I typically use other devices for Netflix in both rooms, but over the weekend, I had occasion to test & compare Netflix and Amazon performance between the two units (in response to some other posters' questions here). I was pleasantly surprised to find the performance on both machines to be pretty darn good! I remember when they first became available, they were just too tediously slow to be viable options. (Hence the reason I routinely used other devices in my setup.) But Netflix and Amazon started up and worked well on both machines in this recent testing. All differences were in start-up and navigation....actual video playback was flawless on both.

*Transfer speeds:* I transfer shows to my PC for editing and storage. Each generation of TiVo has sported improved transfer speeds, and the Roamio is much faster than all previous models. If you don't transfer shows, this doesn't matter. It doesn't have any impact on streaming performance _between _TiVos.

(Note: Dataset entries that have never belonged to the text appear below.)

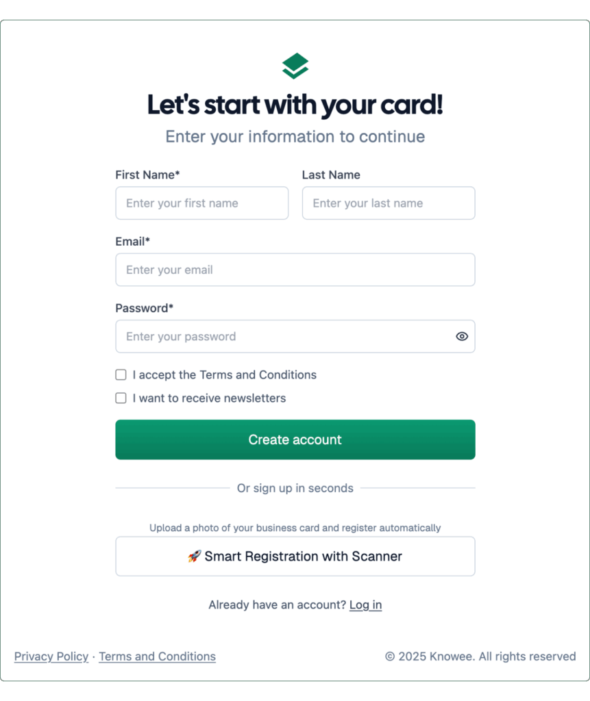This screenshot has width=590, height=701.
Task: Open Smart Registration with Scanner
Action: (295, 556)
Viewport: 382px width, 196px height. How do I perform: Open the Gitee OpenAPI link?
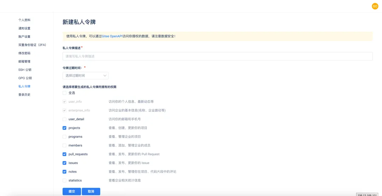[x=112, y=36]
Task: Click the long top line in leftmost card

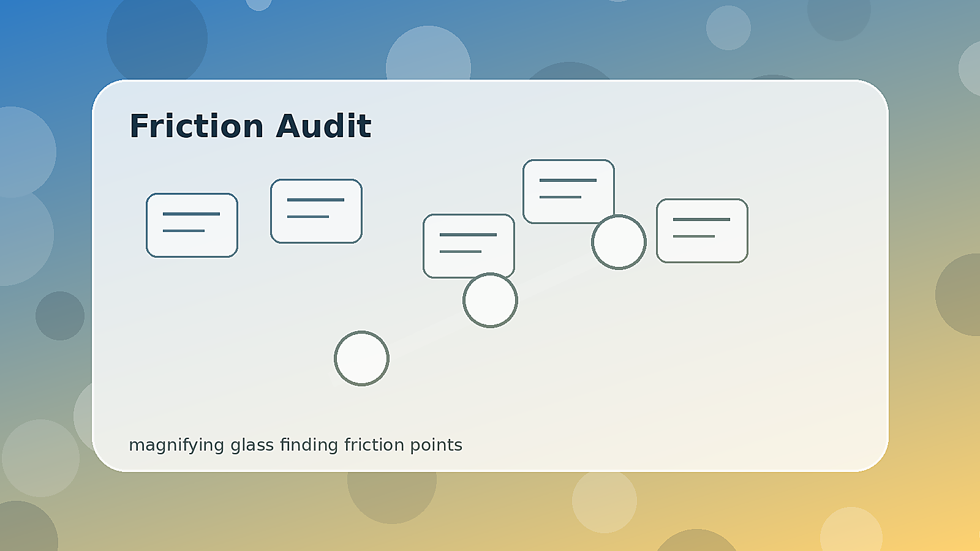Action: click(191, 214)
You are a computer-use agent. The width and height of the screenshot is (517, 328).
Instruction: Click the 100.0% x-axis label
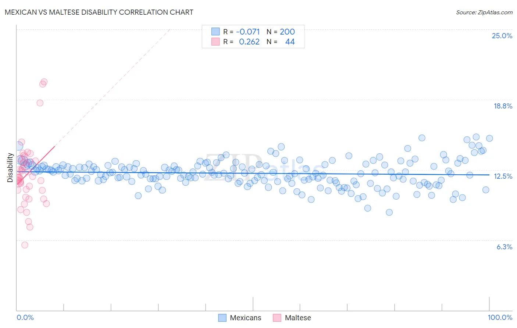click(500, 317)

*Bottom line: * The Roamio is faster navigating streaming services, though not "deal-breaker" faster....still, if that's a priority, it's a difference worth considering. And it offers faster TiVo-to-PC transfer rates. Beyond that, I haven't noticed any other feature or performance advantage the Roamio offers over what you get with a Premiere. (And personally, I happen to think the Premieres _look _better than the Roamios, which are very plasticky. But maybe that's just me. )


----------



## eric_n_dfw (Jul 15, 2003)

Thanks to all for the opinions and experience; I've been out of the Tivo world for a couple of years and haven't been a "power user" since my Series 2 DirecTivo hacking days a decade back. I've gone ahead and ordered a Roamio OTA so I can compare it apples-to-apples with my Premier and will return it if I don't think it's *that* much better.


----------



## eric_n_dfw (Jul 15, 2003)

Just got the Roamio --- amazing that I ordered around 12:45p yesterday and got it around 5:30p today on free shipping! (I shipped from down the street in Fort Worth)

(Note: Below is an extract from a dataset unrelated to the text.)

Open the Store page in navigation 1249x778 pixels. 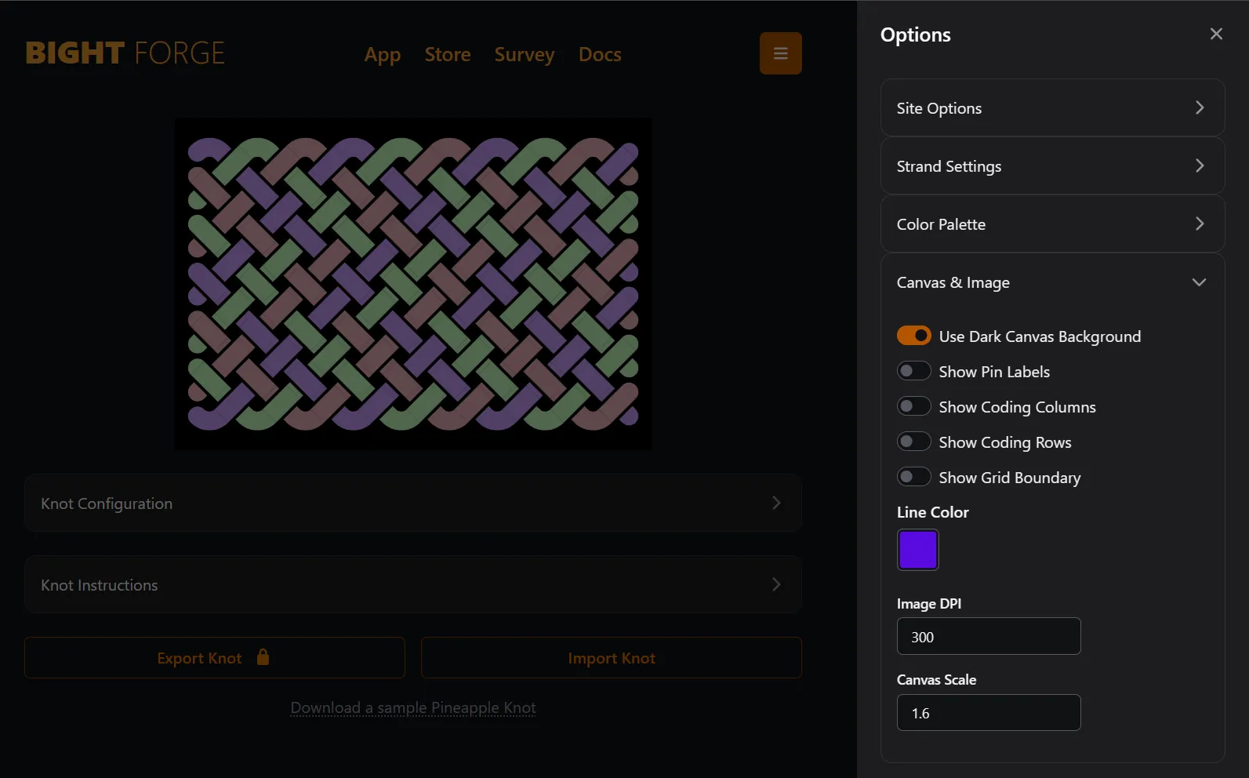(448, 55)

Install is pulling latest system update as we speak.


----------



## andrews777 (Aug 23, 2007)

eric_n_dfw said:


> Now I'm about 30 miles farther from Cedar Hill and have had to be much more particular about aim. Have a $100 antenna with a $40 power-injector amp and still get breakup on one channel (8-1) and no reception of another (13-1). Part of my problem is probably radiant barrier foil on the roof decking in the new house, something I didn't have to deal with before. I found a way aim my antenna out of an attic dormer window with good access to tweak the aim though.
> 
> If the Roamio can pull in those 2 channels w/out having to mount a new, outdoor antenna, it pays for itself in installer fees alone (I don't do 2nd story roof antenna installations).

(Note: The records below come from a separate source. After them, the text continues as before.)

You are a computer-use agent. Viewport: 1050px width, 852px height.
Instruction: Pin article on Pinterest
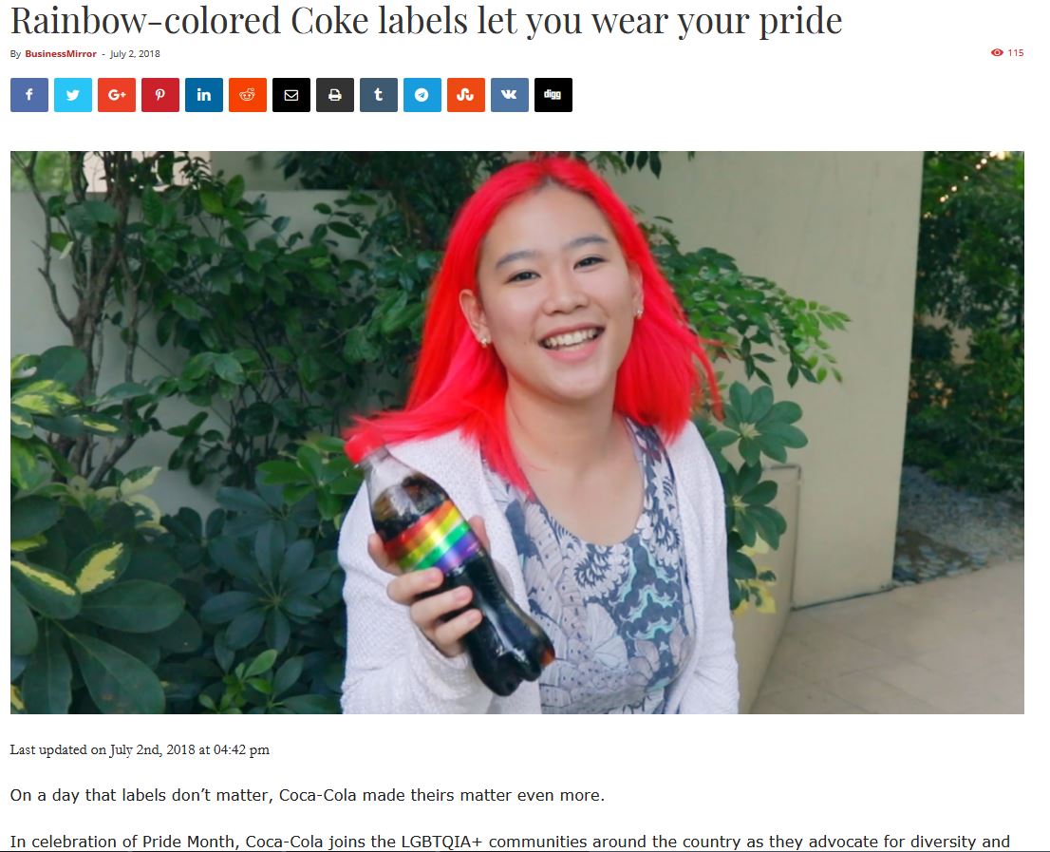tap(160, 94)
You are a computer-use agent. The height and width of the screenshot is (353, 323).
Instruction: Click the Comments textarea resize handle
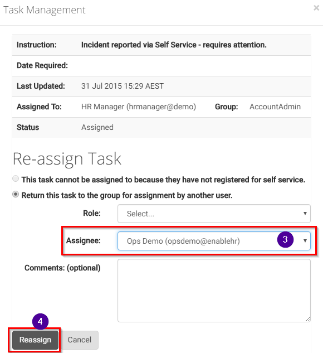click(308, 319)
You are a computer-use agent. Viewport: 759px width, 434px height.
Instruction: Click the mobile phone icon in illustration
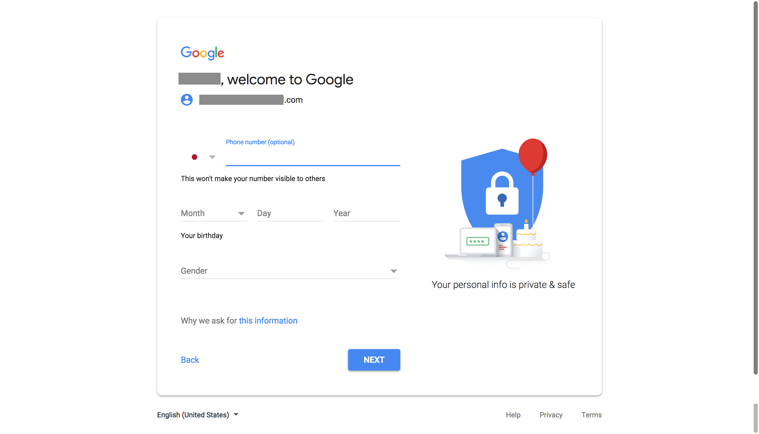pos(501,241)

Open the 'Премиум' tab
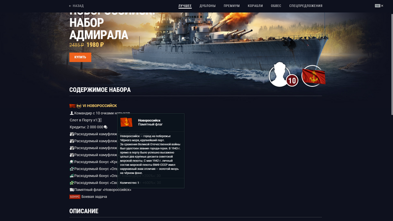tap(231, 6)
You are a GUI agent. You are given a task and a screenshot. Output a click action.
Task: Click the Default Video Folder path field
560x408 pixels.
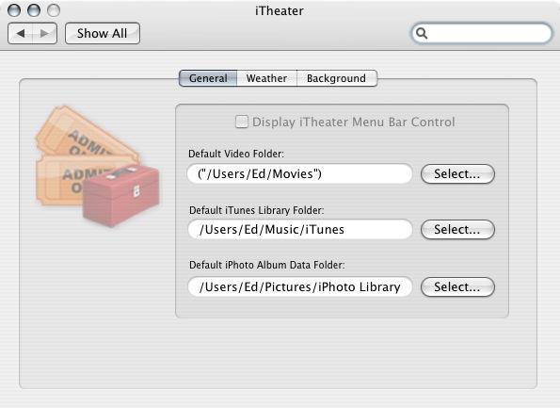point(299,173)
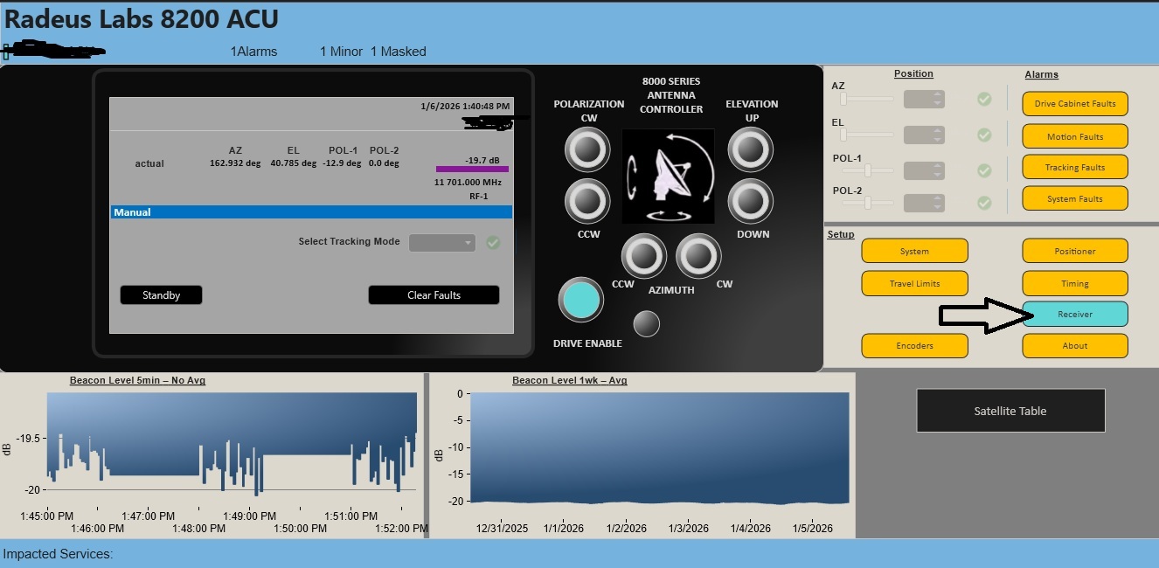Click the AZ position spinner arrows
Viewport: 1159px width, 568px height.
tap(938, 100)
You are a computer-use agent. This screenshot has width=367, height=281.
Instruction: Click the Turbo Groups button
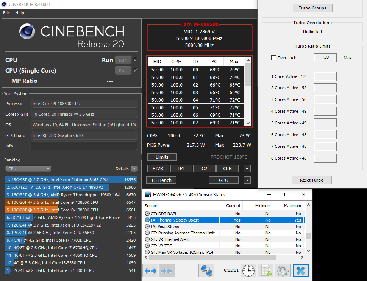(312, 8)
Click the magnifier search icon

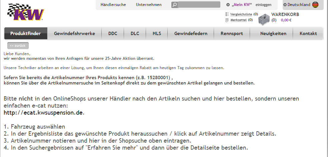(175, 5)
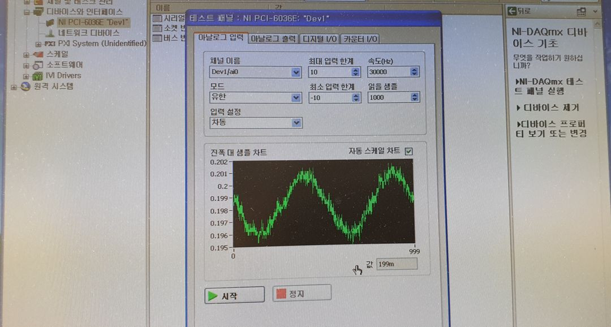This screenshot has width=611, height=327.
Task: Click the 뒤로 back arrow icon
Action: (512, 11)
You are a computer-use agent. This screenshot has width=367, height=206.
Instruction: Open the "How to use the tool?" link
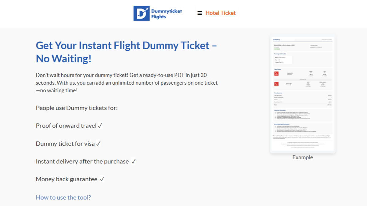[63, 197]
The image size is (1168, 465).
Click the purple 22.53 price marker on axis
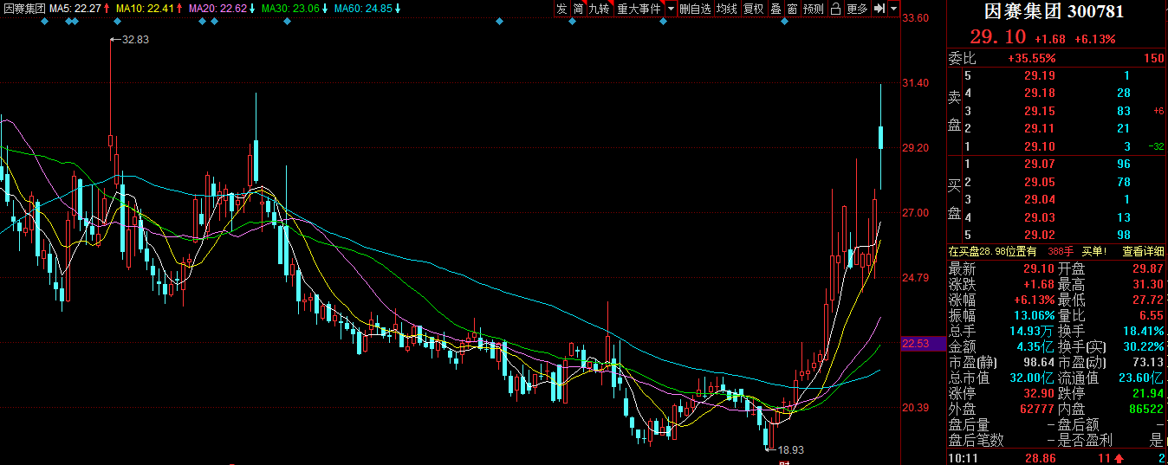(x=915, y=343)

I just got a base Roamio and a Amazon Basics antenna (their top one ~$100). I have the antenna setup temporarily right next to the Roamio and it gets almost 50 channels from far West Fort Worth. Worth the $100 for antenna even as is.

Consider that as well.


----------



## jrtroo (Feb 4, 2008)

I would go for the activate/deactivate on the old box. I have shopped CSRs and been successful on the 199 and 99 at different times. If the box was active for over two years, I bet you could get it.


----------



## eric_n_dfw (Jul 15, 2003)

My first impressions from some brief use of the Roamio OTA:

*Menu speed is great:* I'm sure others have said this, but the Roamio hardware finally seems to have caught up with the HD menu software.
*Not able to tune in any more/less channels:* Still unable to pull in 13-1 and 8-1 still shows some periodic breakup. Probably going to play with alternate antennas and aim a bit this weekend
*Netflix app MUCH speedier:* Not sure it's as speedy as my Apple TV but it's close enough.
*RF remote is nice*
*Still mixed resolutions on menus:* I'm surprised that they still haven't converted 100% of the system menus to the new look/feel. Dropping into Series 2-looking menus seems odd in 2015!


----------



## Mikeguy (Jul 28, 2005)

eric_n_dfw said:


> *Still mixed resolutions on menus:* I'm surprised that they still haven't converted 100% of the system menus to the new look/feel. Dropping into Series 2-looking menus seems odd in 2015!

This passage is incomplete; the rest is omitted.